Problem statement: Repeat each record below exactly as given.

[Data items]
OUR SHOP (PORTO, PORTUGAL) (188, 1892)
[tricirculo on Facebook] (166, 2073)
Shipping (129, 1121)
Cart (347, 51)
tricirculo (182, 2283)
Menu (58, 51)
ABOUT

Exercise answer:
OUR SHOP (PORTO, PORTUGAL) (188, 1892)
[tricirculo on Facebook] (166, 2073)
Shipping (129, 1121)
Cart (347, 51)
tricirculo (182, 2283)
Menu (58, 51)
ABOUT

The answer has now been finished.